The email notifications are catching my attention 👀 "6 new unread emails" — it says. Let's see what's new. Oh, wait! Here's the most anticipated email in between calendar notifications and Basecamp posts. The client already provided feedback on yesterday's design presentation — a new look and feel definition that was presented for a Web App. 👩🎨
While enjoying the fresh coffee, I read the entire feedback. A very positive one — the client seems really happy with the results. Some adjustments are needed, and that's what I'll be doing today. 💪

Here at Pixel, each designer has the opportunity to work on projects from various business areas and different typologies. From UX to UI, product-related ones are our favorites. Since my early days at Pixelmatters, I was able to work and be responsible for scratching new products and features from zero — defining the strategy, collaboratively helping understand the requirements, projecting a solution — until they get enough shape to be converted into a beautiful User Interface.

I'm currently working on two product-related projects, having specific design sprints dedicated to both.

After some random browsing between Medium and Dribbble to get my levels of inspiration on point, it's 10 AM, and time to get down to business.

10:00 AM

So back to the client's feedback... And I'm currently iterating on the new look and feel definition. How cool is this task? Getting to a solid visual appearance of a platform that reflects the company's values and vision in an aesthetically pleasing way is a very motivating challenge, don't you think?
So, Figma is open, and the iterative process starts.

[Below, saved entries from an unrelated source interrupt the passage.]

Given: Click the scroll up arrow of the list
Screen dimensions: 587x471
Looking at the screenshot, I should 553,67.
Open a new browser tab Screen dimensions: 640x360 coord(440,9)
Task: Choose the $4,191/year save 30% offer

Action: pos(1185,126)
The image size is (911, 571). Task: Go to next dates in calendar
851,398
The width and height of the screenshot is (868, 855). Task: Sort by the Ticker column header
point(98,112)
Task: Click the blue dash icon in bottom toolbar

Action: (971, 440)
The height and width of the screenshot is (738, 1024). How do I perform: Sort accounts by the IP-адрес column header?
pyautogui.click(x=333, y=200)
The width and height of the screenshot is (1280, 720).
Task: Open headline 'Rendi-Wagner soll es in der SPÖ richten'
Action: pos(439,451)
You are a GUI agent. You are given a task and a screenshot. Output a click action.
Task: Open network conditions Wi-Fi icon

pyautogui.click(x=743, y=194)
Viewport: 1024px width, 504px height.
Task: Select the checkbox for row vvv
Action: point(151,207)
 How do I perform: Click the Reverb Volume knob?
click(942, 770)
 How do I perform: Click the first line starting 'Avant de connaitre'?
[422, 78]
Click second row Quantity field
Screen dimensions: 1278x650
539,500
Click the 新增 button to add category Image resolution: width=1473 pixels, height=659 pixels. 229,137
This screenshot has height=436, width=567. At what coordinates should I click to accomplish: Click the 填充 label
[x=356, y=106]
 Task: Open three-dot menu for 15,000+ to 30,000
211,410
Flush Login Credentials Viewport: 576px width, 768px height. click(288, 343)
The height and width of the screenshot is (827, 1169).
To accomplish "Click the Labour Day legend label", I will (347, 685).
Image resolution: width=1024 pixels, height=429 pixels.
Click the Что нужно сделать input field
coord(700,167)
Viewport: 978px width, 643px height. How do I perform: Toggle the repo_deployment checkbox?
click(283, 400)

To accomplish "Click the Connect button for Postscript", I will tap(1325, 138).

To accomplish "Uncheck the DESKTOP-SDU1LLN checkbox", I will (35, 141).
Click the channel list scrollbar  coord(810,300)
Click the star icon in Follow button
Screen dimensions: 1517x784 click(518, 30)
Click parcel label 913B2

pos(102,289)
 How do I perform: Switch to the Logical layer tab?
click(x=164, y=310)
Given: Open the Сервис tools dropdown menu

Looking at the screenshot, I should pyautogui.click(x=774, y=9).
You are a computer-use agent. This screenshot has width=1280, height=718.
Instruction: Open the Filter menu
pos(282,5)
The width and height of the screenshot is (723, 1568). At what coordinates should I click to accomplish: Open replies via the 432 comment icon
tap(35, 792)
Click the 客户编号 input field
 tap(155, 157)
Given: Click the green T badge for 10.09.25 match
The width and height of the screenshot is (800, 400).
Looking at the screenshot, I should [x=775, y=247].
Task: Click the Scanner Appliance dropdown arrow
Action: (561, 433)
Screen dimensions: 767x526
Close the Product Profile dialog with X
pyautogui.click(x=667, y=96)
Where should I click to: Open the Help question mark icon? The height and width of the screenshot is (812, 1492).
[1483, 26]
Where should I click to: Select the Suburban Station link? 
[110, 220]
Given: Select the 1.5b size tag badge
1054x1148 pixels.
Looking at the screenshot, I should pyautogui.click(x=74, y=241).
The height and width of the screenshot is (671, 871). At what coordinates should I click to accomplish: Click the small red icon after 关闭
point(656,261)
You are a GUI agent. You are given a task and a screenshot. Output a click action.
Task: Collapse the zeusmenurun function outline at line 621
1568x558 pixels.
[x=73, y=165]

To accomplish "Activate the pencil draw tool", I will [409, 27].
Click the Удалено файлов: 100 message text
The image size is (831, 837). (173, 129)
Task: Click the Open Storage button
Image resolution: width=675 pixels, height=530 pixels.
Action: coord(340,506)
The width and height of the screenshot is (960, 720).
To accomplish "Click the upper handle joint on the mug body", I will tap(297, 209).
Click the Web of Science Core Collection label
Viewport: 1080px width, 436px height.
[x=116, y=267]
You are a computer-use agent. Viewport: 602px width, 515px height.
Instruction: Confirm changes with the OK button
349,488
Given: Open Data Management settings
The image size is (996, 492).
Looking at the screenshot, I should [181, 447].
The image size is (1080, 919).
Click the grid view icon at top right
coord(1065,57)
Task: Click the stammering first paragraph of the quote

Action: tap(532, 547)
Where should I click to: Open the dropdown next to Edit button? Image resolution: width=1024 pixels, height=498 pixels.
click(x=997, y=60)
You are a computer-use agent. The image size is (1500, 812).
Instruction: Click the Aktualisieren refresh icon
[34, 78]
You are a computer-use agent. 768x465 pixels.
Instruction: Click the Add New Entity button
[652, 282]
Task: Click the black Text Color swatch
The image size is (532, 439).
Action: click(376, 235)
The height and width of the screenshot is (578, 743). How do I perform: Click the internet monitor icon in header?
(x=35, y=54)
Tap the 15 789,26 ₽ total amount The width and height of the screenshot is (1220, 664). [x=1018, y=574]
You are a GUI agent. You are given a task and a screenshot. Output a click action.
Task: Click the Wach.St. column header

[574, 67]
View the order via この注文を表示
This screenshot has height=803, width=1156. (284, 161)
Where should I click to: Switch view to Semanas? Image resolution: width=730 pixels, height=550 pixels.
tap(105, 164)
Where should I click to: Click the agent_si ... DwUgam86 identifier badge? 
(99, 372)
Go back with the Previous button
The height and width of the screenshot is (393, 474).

One important learning: Don't look at any feedback as an undeniable truth. Be critical and question it to make sure you reach the best solution possible, always with respect and proper reasoning.

1:20 PM

Oh well, time flies, and it's already past 1 PM. Lunch break 🥘, followed by a walk up to the nearest coffee shop to breathe some fresh air.

🔊 notification sound of the meeting coming up in 10 minutes 🔊

2:30 PM

The weekly meeting 🗓️ with the client is about to start. Most of our clients are from the US, and our meetings tend to happen in the afternoon when our working hours overlap.
In these meetings, we usually do a status update of the team's work, so the Product Owner, Designer, and Engineers get together with the client and discuss what was done in the previous week and what will be working on next. Everyone has a voice here, and there is also time for a small chit-chat about our different realities, which is great. It usually doesn’t take more than half an hour.
In addition to these meetings, we also have Release Planning meetings 📝 that involve the same folks where we discuss the next steps and plan the next release. Everyone's presence is also essential:

Another tip: Try to schedule meetings close to each other, so you only defocus once from the previous work you were doing.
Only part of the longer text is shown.